A recent report by the Department of Trade and Industry showed that semiconductors and

electronic products are the country’s top export, accounting for 45.96% of export goods as of

April 2015. In 2014, Philippines earned $16,913,341,592.66 on integrated circuits alone (Simoes,

2014).

The non-stock, non-profit organization Semiconductor and Electronics Industries in the

Philippines, Inc. or SEIPI has presented that in order to maintain the growth of the electronics

industry in the country, manufacturing cost control and silicon wafer fabrication for

semiconductors are areas that need to be developed in the country. Presently, the country imports

all materials abroad and only focuses on test and assembly of semiconductors and electronics.

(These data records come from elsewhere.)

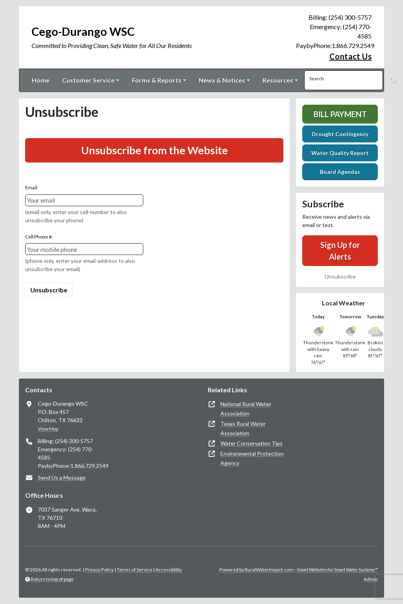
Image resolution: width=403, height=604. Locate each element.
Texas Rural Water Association (243, 428)
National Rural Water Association (245, 409)
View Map (48, 429)
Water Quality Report (340, 153)
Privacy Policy (99, 570)
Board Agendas (340, 171)
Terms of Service (134, 570)
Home (41, 80)
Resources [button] (278, 80)
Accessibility (168, 570)
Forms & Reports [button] (156, 80)
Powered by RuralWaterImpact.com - (298, 570)
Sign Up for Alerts (340, 250)
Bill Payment (340, 114)
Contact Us (350, 56)
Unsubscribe (340, 276)
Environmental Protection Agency (252, 458)
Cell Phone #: (39, 237)
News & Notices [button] (222, 80)
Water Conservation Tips (251, 443)
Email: (31, 187)
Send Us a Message (62, 477)
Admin (371, 579)
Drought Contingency (340, 134)
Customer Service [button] (88, 80)
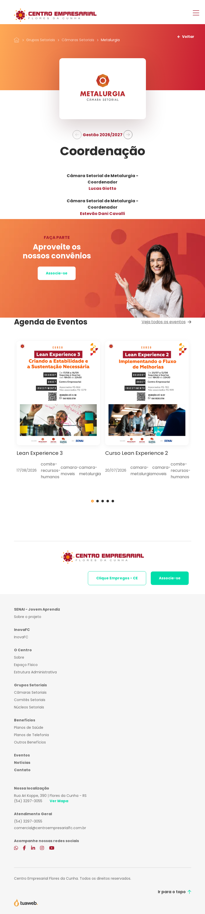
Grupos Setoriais (40, 39)
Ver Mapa (59, 800)
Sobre (19, 657)
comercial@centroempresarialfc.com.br (50, 827)
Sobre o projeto (27, 616)
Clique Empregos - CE (117, 578)
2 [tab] (97, 501)
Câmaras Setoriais (78, 39)
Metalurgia (110, 39)
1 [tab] (92, 501)
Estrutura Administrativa (35, 672)
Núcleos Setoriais (29, 707)
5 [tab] (113, 501)
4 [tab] (107, 501)
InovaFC (21, 637)
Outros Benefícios (30, 742)
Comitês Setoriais (29, 699)
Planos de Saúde (28, 727)
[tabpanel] (58, 410)
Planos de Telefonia (31, 734)
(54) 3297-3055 (28, 800)
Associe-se (56, 273)
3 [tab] (102, 501)
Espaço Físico (26, 664)
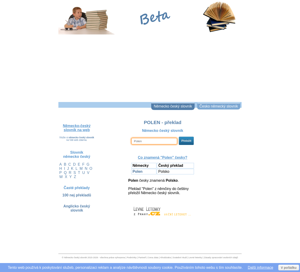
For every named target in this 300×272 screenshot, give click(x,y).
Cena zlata (153, 257)
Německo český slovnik (75, 257)
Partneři (142, 257)
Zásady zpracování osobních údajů (221, 257)
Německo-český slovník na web (77, 128)
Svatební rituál (180, 257)
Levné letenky (195, 257)
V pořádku (288, 267)
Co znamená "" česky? (162, 157)
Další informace (260, 267)
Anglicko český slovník (76, 208)
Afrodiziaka (165, 257)
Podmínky (132, 257)
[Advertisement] (150, 67)
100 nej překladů (76, 195)
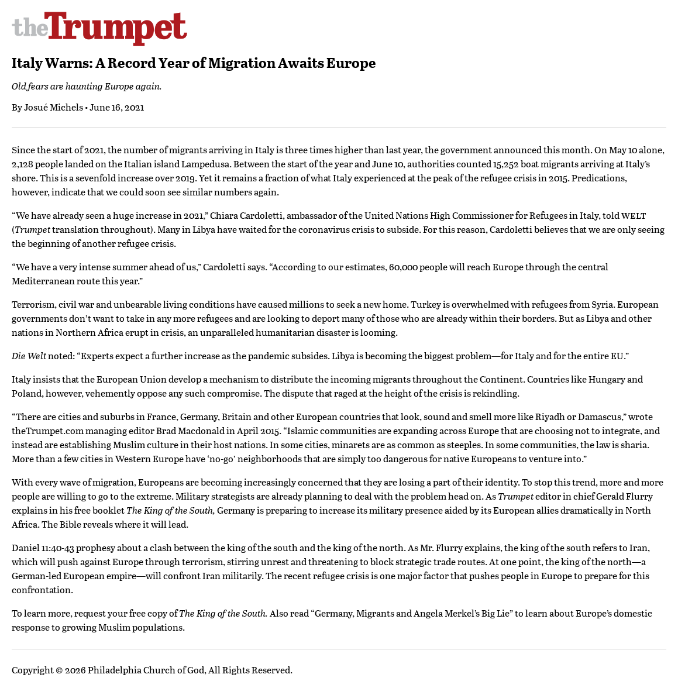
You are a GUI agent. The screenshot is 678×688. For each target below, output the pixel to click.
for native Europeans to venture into (505, 458)
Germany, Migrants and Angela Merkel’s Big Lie (412, 613)
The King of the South (169, 510)
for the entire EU (588, 355)
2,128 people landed (53, 163)
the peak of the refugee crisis (476, 177)
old (613, 215)
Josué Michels (53, 106)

Manufacturing the raw materials here in the country could be an advantage for the electronics

sector, especially in reducing production costs and decreasing the reliance on imports from other

countries (Santiago, 2015).

2.3 Manufacture of silicon in the industry

Quartz sand, basically crystalline SiO2, is the raw material for the industrial production of

metallurgical-grade silicon or MG-Si whose purity ranges between 98-99%. The sand is reduced

by carbon at 1900°C in an electric arc furnace. The majority of the world’s production is used as

raw material for the manufacture of steel and aluminum alloys, solar cell industries, and

electronics. The level of impurity in metallurgical-grade silicon is too high for photovoltaic and


microelectronics applications, thus the need for further purification steps in producing solar-

ready and circuit-ready silicon (Koch and Rinke, 2014).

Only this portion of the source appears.